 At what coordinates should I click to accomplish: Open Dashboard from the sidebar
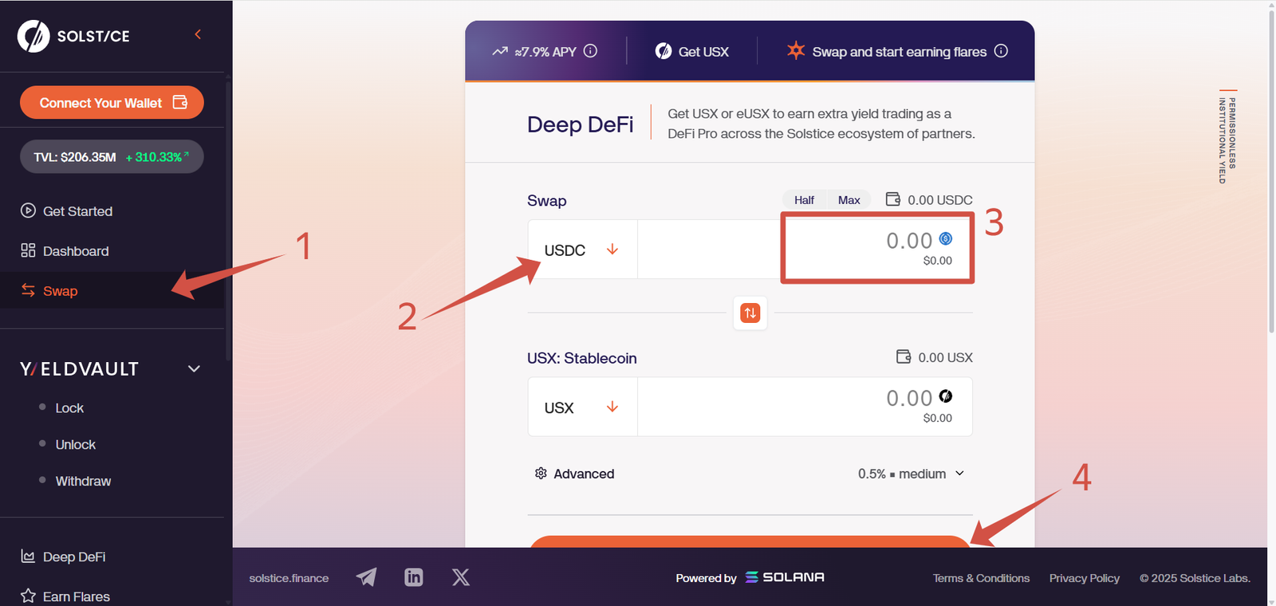tap(76, 251)
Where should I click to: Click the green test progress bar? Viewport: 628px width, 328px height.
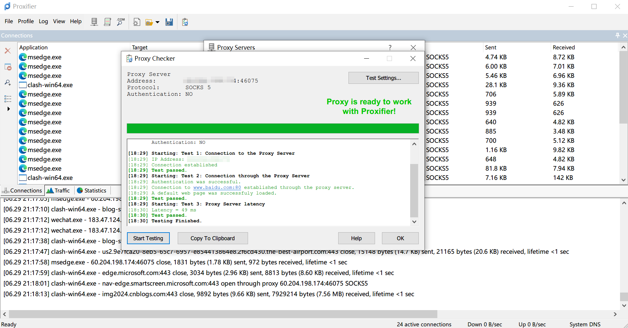point(273,128)
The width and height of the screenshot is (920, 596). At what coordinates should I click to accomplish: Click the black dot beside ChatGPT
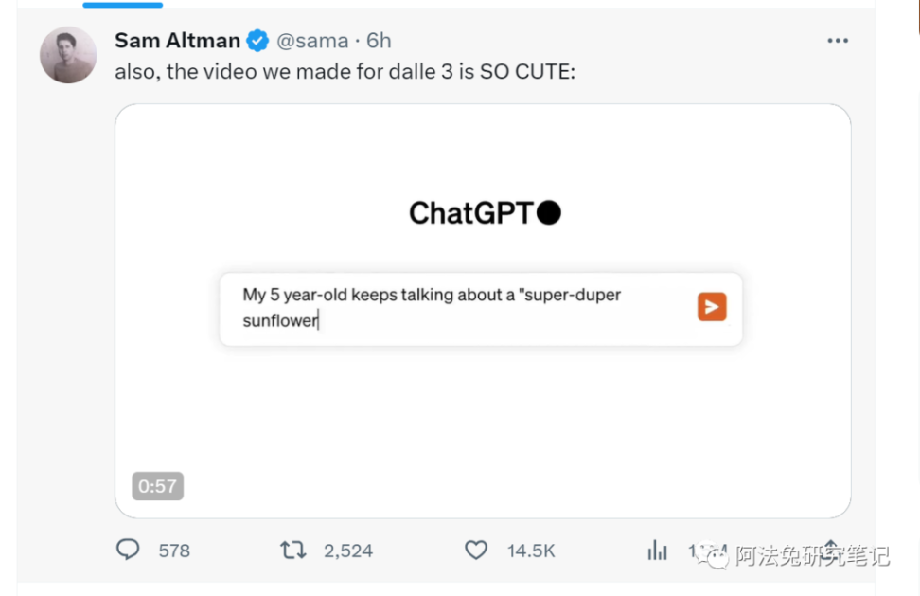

Exercise aim = Could you transcribe every entry exactly, leaving out the pictures?

Your response =
 At what coordinates should I click to accomplish: Open Dashboard from the sidebar
tap(76, 251)
Where should I click to: Click the green test progress bar? Viewport: 628px width, 328px height.
point(273,128)
The width and height of the screenshot is (920, 596). At what coordinates should I click to accomplish: Click the black dot beside ChatGPT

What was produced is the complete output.